Benatar's friends at colleges across the country were in the midst of final exams when they learned their cheerful and accomplished childhood friend had lost her battle against meningococcal disease after three weeks in the hospital.
"Emily dying is not just a personal loss or a communal loss," said her friend Anna von Clemm. "It is a loss to society. I know in the deepest part of me that Emily was going to do something not just great but incredible with her life."
Though Benatar had been vaccinated against meningitis, she contracted a strain not covered by the vaccine.
Initially lacking the classic symptom of a headache, she was twice sent home by doctors before a severe headache led to a diagnosis. After an initial coma, she rallied, leading to hopes she would recover. But a subsequent swelling of the brain caused her death, her parents said.
The loss of their charismatic classmate devastated Benatar's childhood friends as they completed their freshman studies and trickled back to Palo Alto for the summer.
They flocked to the Benatar home as her parents, Lisa and Darrell, and sisters, Isabel and Maya, observed the Jewish tradition of sitting shiva, receiving friends at their house this past week.
On Wednesday, the Benatars sat in their living room surrounded by countless bouquets, photographs, scrapbooks and other reminders of Emily, including many of her handicrafts.
Lisa Benatar wore a simple necklace of a rounded piece of sea glass clasped in silver that had been crafted by her daughter.
"A lot of people are walking around wearing jewelry made by her," Darrell Benatar said.
Emily Benatar loved to knit and crochet and was known for fashioning colorful wallets made out of odd materials like Capri Sun containers and duct tape.
She filled sketchbooks with her drawings — including some that her parents used in designing the family home they built three years ago.
"Whenever there was a judgment call on anything aesthetic, I'd just ask Emily and go with it," Darrell Benatar said.
Emily Benatar was a lacrosse player at Paly, head of the school's Green Team and an honor student. At Washington University, she was contemplating a double major in math and art or design.
"Emily was blessed with all these gifts," her father said.
"But what comes through the most from her friends is that she was kind. There were just so many people who felt like Emily included them. There was no pretension, and that made people want to be around her."
She was born at Stanford Hospital as her mother was completing an engineering doctorate at Stanford. The family remained in Palo Alto, where Emily participated in several preschool programs including Parents Nursery School and T'Enna at the Jewish Community Center.
She attended kindergarten at Addison Elementary School but switched to Escondido in first-grade after being admitted to the Spanish Immersion Program there.
"One day when I was at her house she got an unknown phone call" from the community where she lived one summer in Nicaragua, recalled Megan Coleman, a friend since kindergarten. "She answered it and started talking in her amazing, fluent Spanish."
Benatar was famous among her friends for keeping a binder of beauty tips and trying them out on her friends.
"She was an amazing student with tons of friends," said Paly friend Gracie Cain.

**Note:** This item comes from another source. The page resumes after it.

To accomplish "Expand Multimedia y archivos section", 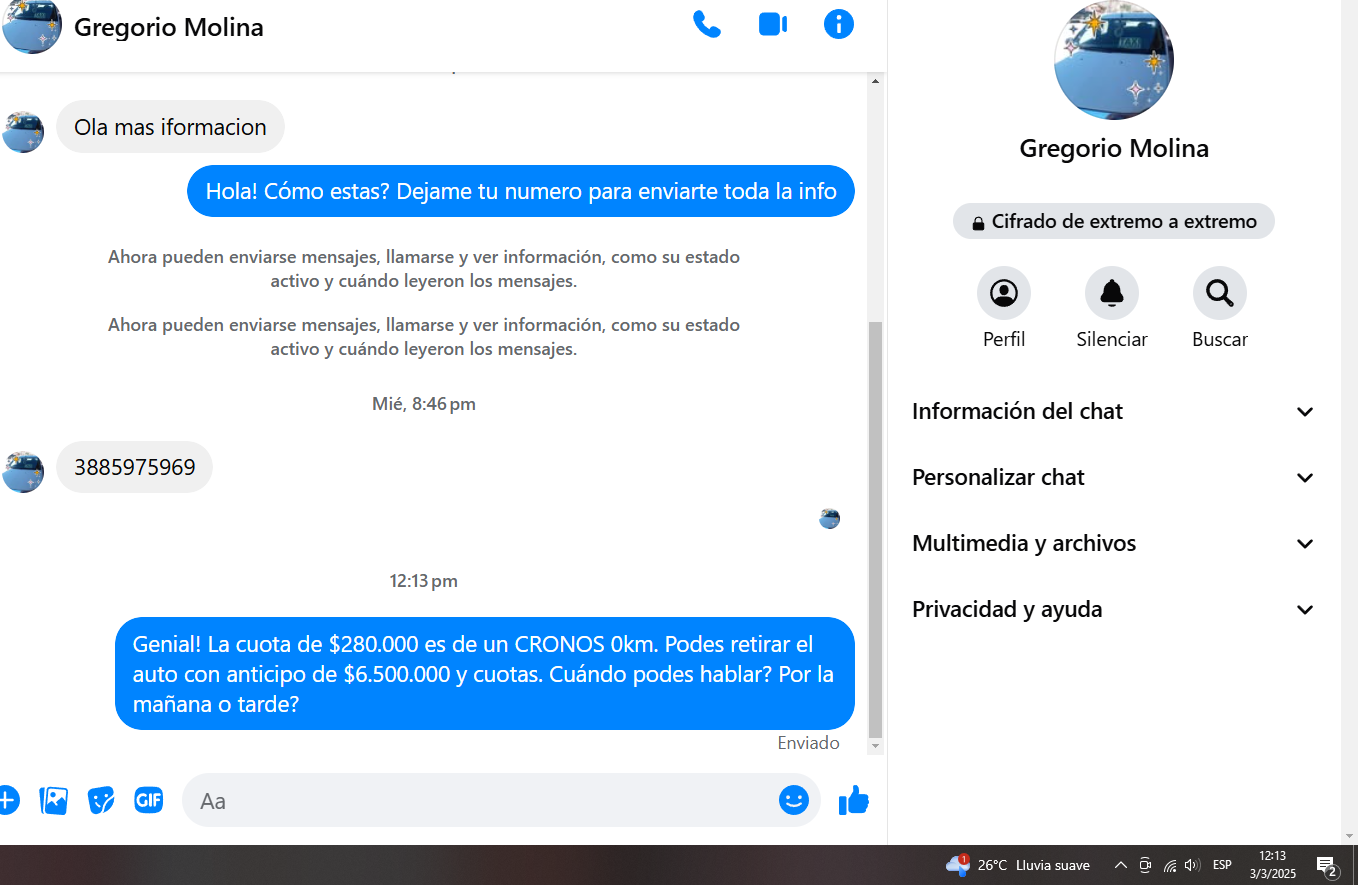I will (x=1113, y=544).
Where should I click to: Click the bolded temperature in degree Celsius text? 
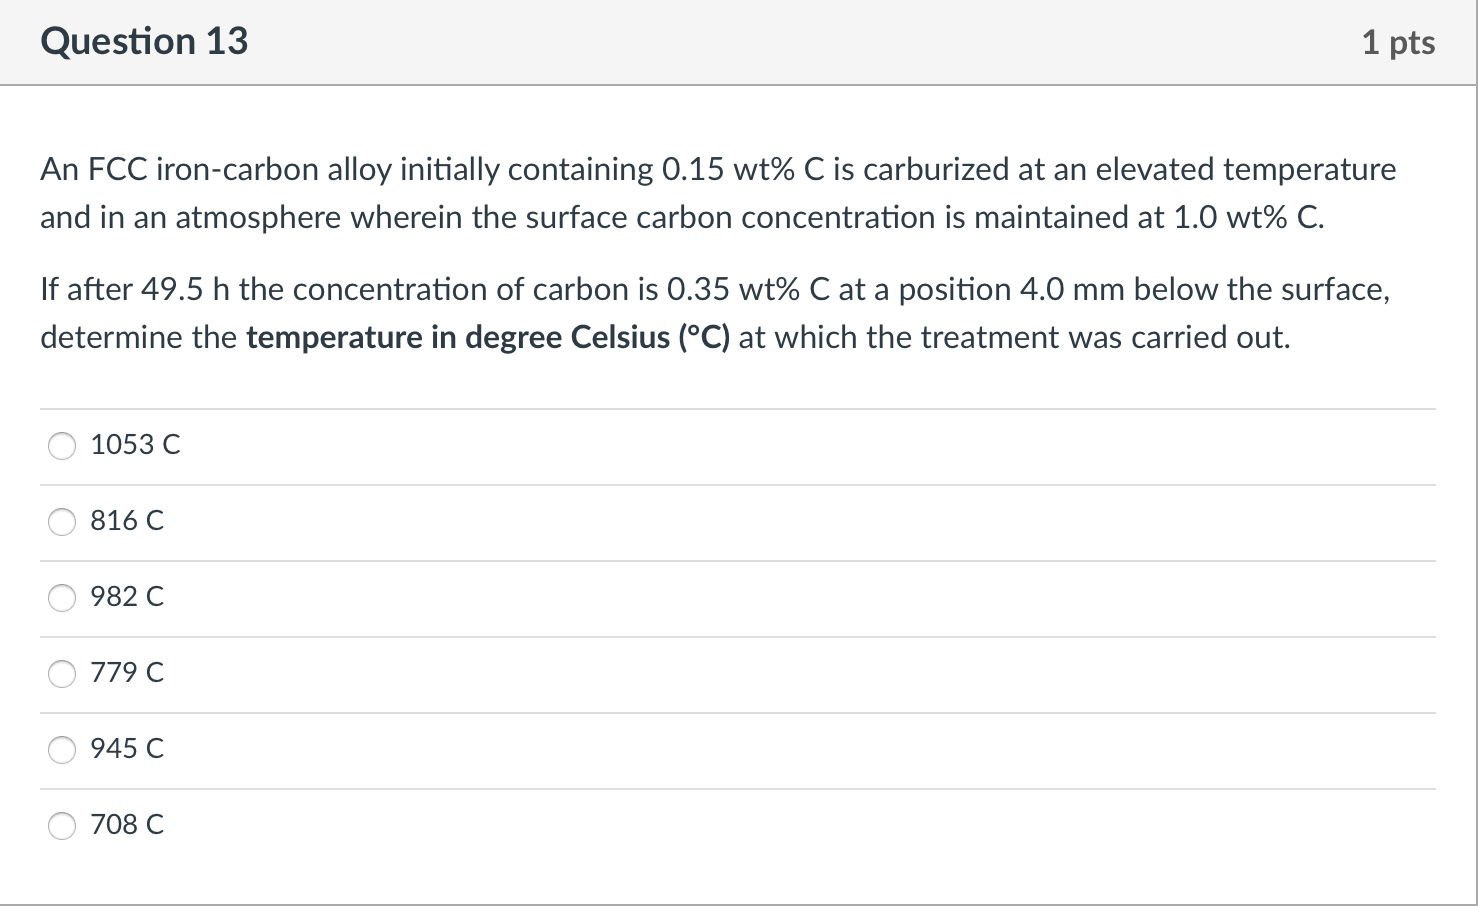487,337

"She could light up a room with her smile or make you laugh until your stomach hurt.
"She was an outstanding artist, an amazing daughter, a loving sister and as true a friend as you could ever hope for."
Benatar traveled the world with her family and made multiple trips to Spanish-speaking countries, including Mexico, Spain and Nicaragua, because of her Spanish.

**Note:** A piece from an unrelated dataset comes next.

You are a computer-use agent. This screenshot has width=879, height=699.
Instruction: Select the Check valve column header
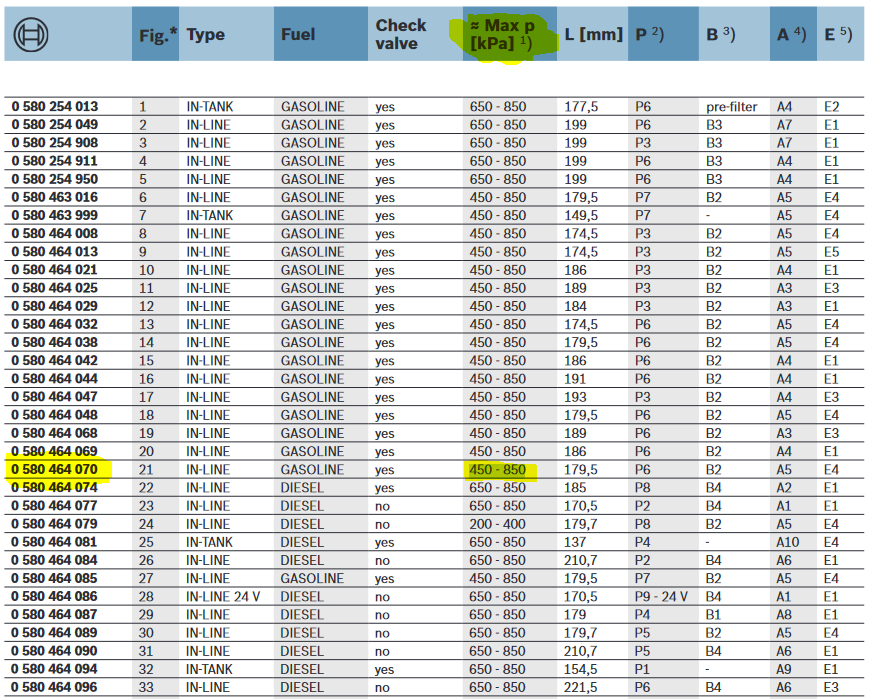401,35
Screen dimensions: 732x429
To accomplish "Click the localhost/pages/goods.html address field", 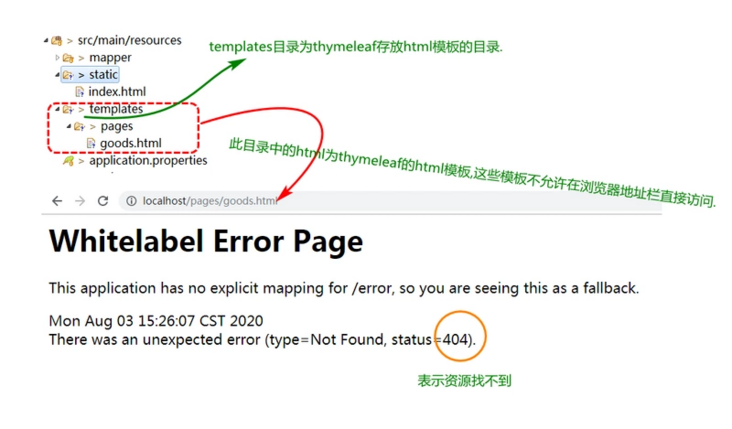I will point(390,201).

On an eighth-grade trip to Spain, friends recalled that she was the first to volunteer to "run with the bulls" — actually, practice a bullfight with a baby bull, her parents said.
"She was always open to new ideas and never backed down from a challenge," Coleman said.

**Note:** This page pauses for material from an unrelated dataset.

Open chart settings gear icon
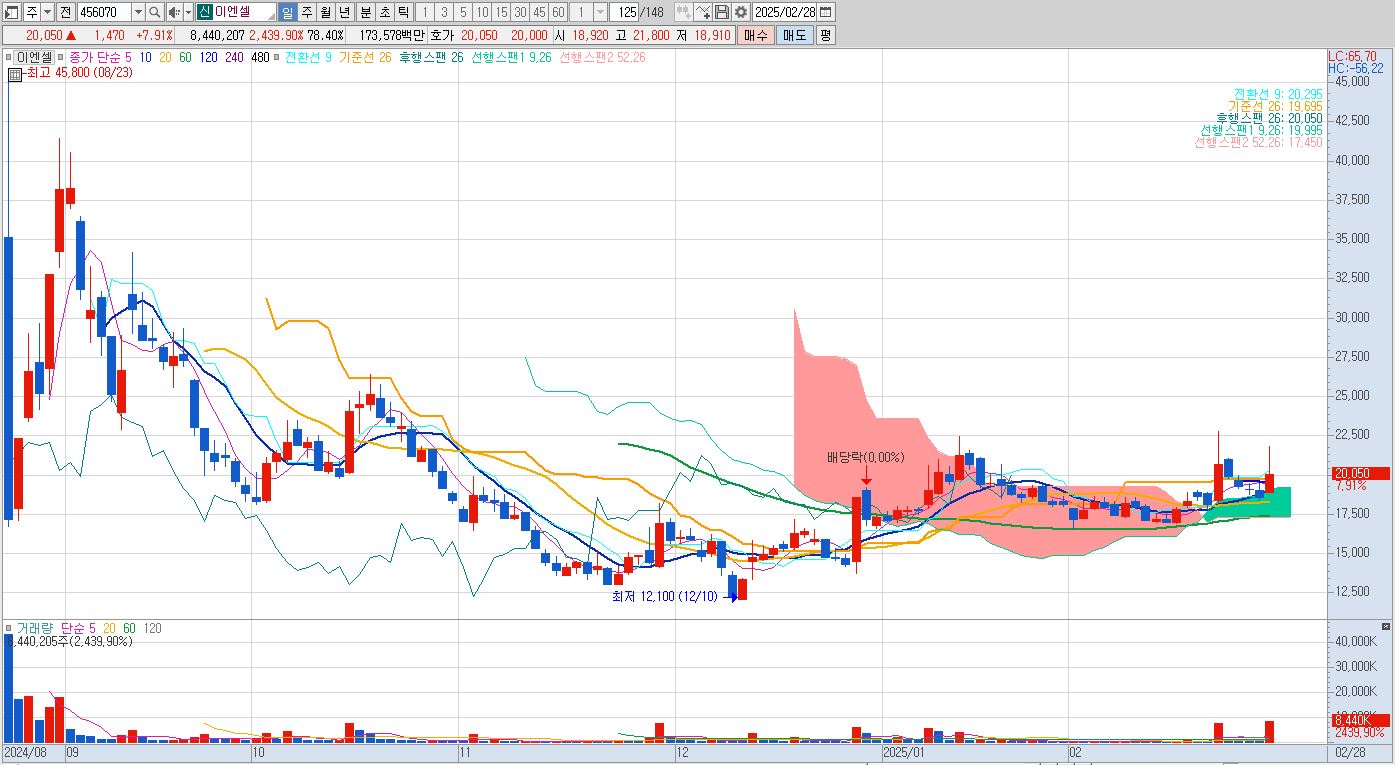 pyautogui.click(x=740, y=12)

After her Paly graduation last June, Benatar traveled to Europe with von Clemm and Sahana Kumar, backpacking from hostel to hostel through four countries over two weeks.
"There is no way I could have known what would happen a mere nine months later, but I knew it was an amazing time when it happened," Kumar said of the trip.
"Although her death has created a sense of emptiness within me, I have decided that the best thing I can do is to live life the way Emily did."
A memorial service for Benatar will be held Saturday, May 19, at 7 p.m. at Congregation Beth Am, 26790 Arastradero Road, Los Alto Hills. The Benatars have established the Emily Benatar Memorial Fund to honor their daughter. Details are available at www.emilybenatar.com.